この動きは、日本のSI業界の構造に直接届く。

第一に、SI丸投げ文化との衝突が起きる。 日本企業は、システム構築を SIer に任せる文化が根強い。 AIベンダーが FDE で直接顧客に入ると、SIer を経由しない導入経路が生まれる。 顧客の現場知が、SIer ではなくAIベンダー側に蓄積される。

第二に、日本市場での供給制約がある。 FDE は、業務理解と実装力を併せ持つ技術者を大量に要する。 言語と商習慣の違いから、海外ベンダーが日本で6,000名規模の常駐体制を即座に組むのは難しい。 ここに国内のSIerと事業者の役割が残る。

観点脅威残る役割
導入経路ベンダー直の常駐が SIer を迂回する日本語と商習慣を前提にした現場対応
知識の蓄積現場知がベンダー側へ移る顧客の内製化を支える伴走
供給体制海外ベンダーの人員投入国内での実装人材の供給

第三に、価値の置き所が変わる。 モデルの再販や人月の切り売りでは、成果を売る競争に負ける。 顧客の業務にモデルを接続し、成果まで届ける実装力が、事業者の生き残る条件になる。
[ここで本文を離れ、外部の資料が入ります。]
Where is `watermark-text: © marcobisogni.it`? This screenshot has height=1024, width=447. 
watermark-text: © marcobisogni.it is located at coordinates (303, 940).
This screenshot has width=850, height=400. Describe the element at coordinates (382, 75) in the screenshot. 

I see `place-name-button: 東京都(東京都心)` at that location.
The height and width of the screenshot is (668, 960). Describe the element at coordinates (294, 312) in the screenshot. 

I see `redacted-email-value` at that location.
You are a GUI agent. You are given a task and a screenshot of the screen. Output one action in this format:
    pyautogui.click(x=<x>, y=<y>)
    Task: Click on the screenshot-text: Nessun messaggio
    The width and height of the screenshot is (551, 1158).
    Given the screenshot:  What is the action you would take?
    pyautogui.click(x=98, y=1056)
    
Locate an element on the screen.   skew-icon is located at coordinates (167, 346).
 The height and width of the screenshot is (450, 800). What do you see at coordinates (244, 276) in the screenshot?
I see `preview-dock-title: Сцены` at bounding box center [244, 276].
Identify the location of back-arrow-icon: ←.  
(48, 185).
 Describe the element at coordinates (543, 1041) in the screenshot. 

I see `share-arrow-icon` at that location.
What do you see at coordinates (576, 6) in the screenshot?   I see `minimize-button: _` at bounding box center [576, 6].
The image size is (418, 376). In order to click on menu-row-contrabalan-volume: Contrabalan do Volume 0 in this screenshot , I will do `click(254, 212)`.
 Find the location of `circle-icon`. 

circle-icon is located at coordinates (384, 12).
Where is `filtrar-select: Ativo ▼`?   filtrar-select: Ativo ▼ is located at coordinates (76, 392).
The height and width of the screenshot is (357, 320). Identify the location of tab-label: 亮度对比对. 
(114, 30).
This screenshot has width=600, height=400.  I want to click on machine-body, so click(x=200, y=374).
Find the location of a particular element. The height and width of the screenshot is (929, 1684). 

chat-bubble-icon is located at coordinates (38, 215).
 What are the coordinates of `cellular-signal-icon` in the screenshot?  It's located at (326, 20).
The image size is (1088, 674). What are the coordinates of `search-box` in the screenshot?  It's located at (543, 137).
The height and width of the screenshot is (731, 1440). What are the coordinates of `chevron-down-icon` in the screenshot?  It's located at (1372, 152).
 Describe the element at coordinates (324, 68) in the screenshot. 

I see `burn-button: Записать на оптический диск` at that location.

日本のエンジニアが読み取るべき点は、AI導入の主戦場が、モデル選定から現場への実装へ移ったことである。 賢いモデルを選ぶ工程ではなく、それを業務の成果に変える工程に、価値と人員が集まっている。

まとめ

  • Microsoft は2026年7月2日、$2.5B・6,000名の Frontier Company を立ち上げ、forward-deployed engineer 事業へ参入した
  • AWS・OpenAI・Anthropic も同時期に同種の組織を作った。4社が顧客の成果までを担う方向へ動いている
  • 引き金は導入の失敗率にある。エンタープライズのAIパイロットの95%が測定可能な成果を出せていない
  • 失敗は「パイロットの谷」で起きる。汎用モデルは顧客の業務手順とデータを知らず、本番接続で止まる
  • FDE はこの工数をベンダーが肩代わりする。収益源はライセンス販売から成果の実現へ移る
  • 日本への示唆は、SI丸投げ文化との衝突、日本市場の供給制約、価値の置き所の変化の3点にある

AI導入の勝負どころは、どのモデルを選ぶかではない。 モデルを顧客の成果に変える最後の一区間を、誰が担うかにある。